## Data to use
Segment Open
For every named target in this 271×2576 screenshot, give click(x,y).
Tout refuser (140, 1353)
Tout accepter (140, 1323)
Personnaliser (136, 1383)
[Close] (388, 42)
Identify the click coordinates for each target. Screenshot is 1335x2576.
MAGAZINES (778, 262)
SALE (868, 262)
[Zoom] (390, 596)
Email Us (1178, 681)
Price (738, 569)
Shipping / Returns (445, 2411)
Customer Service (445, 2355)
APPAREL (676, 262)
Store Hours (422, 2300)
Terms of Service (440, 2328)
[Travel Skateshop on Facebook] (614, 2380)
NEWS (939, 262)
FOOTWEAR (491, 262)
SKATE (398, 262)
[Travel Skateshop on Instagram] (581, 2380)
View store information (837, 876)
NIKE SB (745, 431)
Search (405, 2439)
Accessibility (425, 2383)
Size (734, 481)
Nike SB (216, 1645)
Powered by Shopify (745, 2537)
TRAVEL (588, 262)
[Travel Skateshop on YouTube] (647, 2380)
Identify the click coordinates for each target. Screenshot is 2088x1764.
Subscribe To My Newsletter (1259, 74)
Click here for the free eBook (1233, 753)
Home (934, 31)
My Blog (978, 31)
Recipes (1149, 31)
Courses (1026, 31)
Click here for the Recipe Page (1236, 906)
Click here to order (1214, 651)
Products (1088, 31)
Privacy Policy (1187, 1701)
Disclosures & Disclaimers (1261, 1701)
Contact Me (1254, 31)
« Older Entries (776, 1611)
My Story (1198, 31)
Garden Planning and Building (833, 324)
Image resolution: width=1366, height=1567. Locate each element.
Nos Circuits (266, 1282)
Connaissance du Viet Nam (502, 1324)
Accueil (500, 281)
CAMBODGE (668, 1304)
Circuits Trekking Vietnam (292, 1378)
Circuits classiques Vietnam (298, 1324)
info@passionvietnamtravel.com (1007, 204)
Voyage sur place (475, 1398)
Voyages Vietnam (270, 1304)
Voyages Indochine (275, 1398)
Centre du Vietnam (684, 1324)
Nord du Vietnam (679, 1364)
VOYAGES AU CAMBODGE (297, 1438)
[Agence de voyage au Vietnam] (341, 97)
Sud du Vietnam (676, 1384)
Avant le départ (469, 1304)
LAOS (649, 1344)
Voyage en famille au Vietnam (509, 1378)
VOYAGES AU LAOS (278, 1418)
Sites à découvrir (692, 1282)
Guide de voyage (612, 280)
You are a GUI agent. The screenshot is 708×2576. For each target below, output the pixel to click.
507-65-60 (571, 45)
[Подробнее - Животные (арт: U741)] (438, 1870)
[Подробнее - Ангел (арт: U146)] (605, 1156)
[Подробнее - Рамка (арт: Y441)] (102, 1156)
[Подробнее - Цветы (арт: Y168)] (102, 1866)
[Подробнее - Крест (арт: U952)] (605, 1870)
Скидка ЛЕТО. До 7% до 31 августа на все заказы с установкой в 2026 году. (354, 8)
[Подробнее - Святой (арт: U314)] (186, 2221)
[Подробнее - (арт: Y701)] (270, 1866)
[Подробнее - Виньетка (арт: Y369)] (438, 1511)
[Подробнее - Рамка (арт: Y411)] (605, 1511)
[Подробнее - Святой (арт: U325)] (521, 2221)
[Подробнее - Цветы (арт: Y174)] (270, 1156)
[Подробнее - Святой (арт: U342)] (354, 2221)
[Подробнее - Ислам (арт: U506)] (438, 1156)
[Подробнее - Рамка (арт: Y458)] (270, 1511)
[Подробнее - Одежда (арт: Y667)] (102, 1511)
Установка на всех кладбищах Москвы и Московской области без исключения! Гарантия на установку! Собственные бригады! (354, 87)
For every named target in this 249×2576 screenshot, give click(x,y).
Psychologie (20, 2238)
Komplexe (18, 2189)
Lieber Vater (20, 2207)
Segment Closed
## Task details
Leave out every line after the one with "[Zoom] (390, 596)". Reproduce the material above exactly from its first line through that line.

## Reply
For every named target in this 271×2576 screenshot, give click(x,y).
Tout refuser (140, 1353)
Tout accepter (140, 1323)
Personnaliser (136, 1383)
[Close] (388, 42)
Identify the click coordinates for each target. Screenshot is 1335x2576.
MAGAZINES (778, 262)
SALE (868, 262)
[Zoom] (390, 596)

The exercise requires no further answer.